An exact copy of all entries is the expected answer.

(AVAILABLE DATA):
********

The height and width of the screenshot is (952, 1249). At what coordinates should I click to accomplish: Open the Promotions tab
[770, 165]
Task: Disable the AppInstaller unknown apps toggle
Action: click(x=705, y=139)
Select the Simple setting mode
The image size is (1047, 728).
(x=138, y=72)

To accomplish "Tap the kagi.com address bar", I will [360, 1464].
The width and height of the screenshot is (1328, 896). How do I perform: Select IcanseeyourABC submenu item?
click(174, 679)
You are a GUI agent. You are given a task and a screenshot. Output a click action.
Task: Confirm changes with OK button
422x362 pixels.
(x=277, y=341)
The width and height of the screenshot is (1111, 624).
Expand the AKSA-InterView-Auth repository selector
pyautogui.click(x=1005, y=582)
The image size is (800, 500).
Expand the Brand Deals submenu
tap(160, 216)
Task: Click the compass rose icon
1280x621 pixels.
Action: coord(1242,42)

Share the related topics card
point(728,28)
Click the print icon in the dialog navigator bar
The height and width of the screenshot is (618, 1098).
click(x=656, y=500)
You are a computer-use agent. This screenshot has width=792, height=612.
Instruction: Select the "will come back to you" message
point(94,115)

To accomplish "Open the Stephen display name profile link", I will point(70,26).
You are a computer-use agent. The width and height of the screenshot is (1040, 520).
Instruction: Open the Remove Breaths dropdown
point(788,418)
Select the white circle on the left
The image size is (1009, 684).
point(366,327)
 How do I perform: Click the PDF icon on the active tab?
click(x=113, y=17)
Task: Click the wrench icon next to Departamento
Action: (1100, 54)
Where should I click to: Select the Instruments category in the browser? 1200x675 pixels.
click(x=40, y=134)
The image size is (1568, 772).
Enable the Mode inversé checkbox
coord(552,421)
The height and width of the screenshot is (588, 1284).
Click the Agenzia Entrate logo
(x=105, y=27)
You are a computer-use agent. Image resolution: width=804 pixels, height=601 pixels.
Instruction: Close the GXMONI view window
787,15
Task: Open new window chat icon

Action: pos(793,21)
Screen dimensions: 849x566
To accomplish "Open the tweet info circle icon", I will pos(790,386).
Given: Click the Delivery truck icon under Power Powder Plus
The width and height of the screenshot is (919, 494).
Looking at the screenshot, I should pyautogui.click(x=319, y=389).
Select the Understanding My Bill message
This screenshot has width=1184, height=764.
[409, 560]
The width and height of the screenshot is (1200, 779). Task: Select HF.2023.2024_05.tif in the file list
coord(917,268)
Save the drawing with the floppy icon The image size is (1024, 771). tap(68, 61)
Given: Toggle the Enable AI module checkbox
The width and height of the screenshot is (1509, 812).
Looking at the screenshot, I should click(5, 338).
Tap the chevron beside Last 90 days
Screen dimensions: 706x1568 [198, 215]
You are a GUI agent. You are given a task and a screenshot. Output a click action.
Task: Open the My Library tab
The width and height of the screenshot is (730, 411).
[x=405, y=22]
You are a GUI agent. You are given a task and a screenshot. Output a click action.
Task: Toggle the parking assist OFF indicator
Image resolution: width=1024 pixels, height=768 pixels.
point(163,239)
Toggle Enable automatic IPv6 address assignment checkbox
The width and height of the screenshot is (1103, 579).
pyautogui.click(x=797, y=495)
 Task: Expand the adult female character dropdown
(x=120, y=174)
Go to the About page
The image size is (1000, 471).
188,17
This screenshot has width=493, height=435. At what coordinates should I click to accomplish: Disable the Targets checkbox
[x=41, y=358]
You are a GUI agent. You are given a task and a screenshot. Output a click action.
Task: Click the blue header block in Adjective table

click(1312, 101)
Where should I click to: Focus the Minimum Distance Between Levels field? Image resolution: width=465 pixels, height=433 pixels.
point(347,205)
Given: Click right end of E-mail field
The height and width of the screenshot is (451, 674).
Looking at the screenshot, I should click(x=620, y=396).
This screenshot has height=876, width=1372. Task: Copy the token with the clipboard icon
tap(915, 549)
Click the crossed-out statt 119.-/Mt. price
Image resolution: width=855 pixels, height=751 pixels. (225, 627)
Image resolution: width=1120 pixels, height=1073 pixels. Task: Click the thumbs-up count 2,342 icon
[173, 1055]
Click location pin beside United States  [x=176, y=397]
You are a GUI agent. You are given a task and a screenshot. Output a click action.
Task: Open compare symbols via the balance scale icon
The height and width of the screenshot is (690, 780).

********

(TASK ANSWER):
The height and width of the screenshot is (952, 1249). At what coordinates should I click to accomplish: Open the Promotions tab
[770, 165]
Task: Disable the AppInstaller unknown apps toggle
Action: click(x=705, y=139)
Select the Simple setting mode
The image size is (1047, 728).
(x=138, y=72)

To accomplish "Tap the kagi.com address bar", I will [360, 1464].
The width and height of the screenshot is (1328, 896). How do I perform: Select IcanseeyourABC submenu item?
click(174, 679)
You are a GUI agent. You are given a task and a screenshot. Output a click action.
Task: Confirm changes with OK button
422x362 pixels.
(x=277, y=341)
The width and height of the screenshot is (1111, 624).
Expand the AKSA-InterView-Auth repository selector
pyautogui.click(x=1005, y=582)
The image size is (800, 500).
Expand the Brand Deals submenu
tap(160, 216)
Task: Click the compass rose icon
1280x621 pixels.
Action: coord(1242,42)

Share the related topics card
point(728,28)
Click the print icon in the dialog navigator bar
The height and width of the screenshot is (618, 1098).
click(x=656, y=500)
You are a computer-use agent. This screenshot has width=792, height=612.
Instruction: Select the "will come back to you" message
point(94,115)

To accomplish "Open the Stephen display name profile link", I will point(70,26).
You are a computer-use agent. The width and height of the screenshot is (1040, 520).
Instruction: Open the Remove Breaths dropdown
point(788,418)
Select the white circle on the left
The image size is (1009, 684).
point(366,327)
 How do I perform: Click the PDF icon on the active tab?
click(x=113, y=17)
Task: Click the wrench icon next to Departamento
Action: (1100, 54)
Where should I click to: Select the Instruments category in the browser? 1200x675 pixels.
click(x=40, y=134)
The image size is (1568, 772).
Enable the Mode inversé checkbox
coord(552,421)
The height and width of the screenshot is (588, 1284).
Click the Agenzia Entrate logo
(x=105, y=27)
You are a computer-use agent. Image resolution: width=804 pixels, height=601 pixels.
Instruction: Close the GXMONI view window
787,15
Task: Open new window chat icon

Action: pos(793,21)
Screen dimensions: 849x566
To accomplish "Open the tweet info circle icon", I will pos(790,386).
Given: Click the Delivery truck icon under Power Powder Plus
The width and height of the screenshot is (919, 494).
Looking at the screenshot, I should pyautogui.click(x=319, y=389).
Select the Understanding My Bill message
This screenshot has width=1184, height=764.
[409, 560]
The width and height of the screenshot is (1200, 779). Task: Select HF.2023.2024_05.tif in the file list
coord(917,268)
Save the drawing with the floppy icon The image size is (1024, 771). tap(68, 61)
Given: Toggle the Enable AI module checkbox
The width and height of the screenshot is (1509, 812).
Looking at the screenshot, I should click(5, 338).
Tap the chevron beside Last 90 days
Screen dimensions: 706x1568 [198, 215]
You are a GUI agent. You are given a task and a screenshot. Output a click action.
Task: Open the My Library tab
The width and height of the screenshot is (730, 411).
[x=405, y=22]
You are a GUI agent. You are given a task and a screenshot. Output a click action.
Task: Toggle the parking assist OFF indicator
Image resolution: width=1024 pixels, height=768 pixels.
point(163,239)
Toggle Enable automatic IPv6 address assignment checkbox
The width and height of the screenshot is (1103, 579).
pyautogui.click(x=797, y=495)
 Task: Expand the adult female character dropdown
(x=120, y=174)
Go to the About page
The image size is (1000, 471).
188,17
This screenshot has width=493, height=435. At what coordinates should I click to accomplish: Disable the Targets checkbox
[x=41, y=358]
You are a GUI agent. You are given a task and a screenshot. Output a click action.
Task: Click the blue header block in Adjective table

click(1312, 101)
Where should I click to: Focus the Minimum Distance Between Levels field? Image resolution: width=465 pixels, height=433 pixels.
point(347,205)
Given: Click right end of E-mail field
The height and width of the screenshot is (451, 674).
Looking at the screenshot, I should click(x=620, y=396).
This screenshot has height=876, width=1372. Task: Copy the token with the clipboard icon
tap(915, 549)
Click the crossed-out statt 119.-/Mt. price
Image resolution: width=855 pixels, height=751 pixels. (225, 627)
Image resolution: width=1120 pixels, height=1073 pixels. Task: Click the thumbs-up count 2,342 icon
[173, 1055]
Click location pin beside United States  [x=176, y=397]
You are a GUI agent. You are given a task and a screenshot. Output a click action.
Task: Open compare symbols via the balance scale icon
The height and width of the screenshot is (690, 780).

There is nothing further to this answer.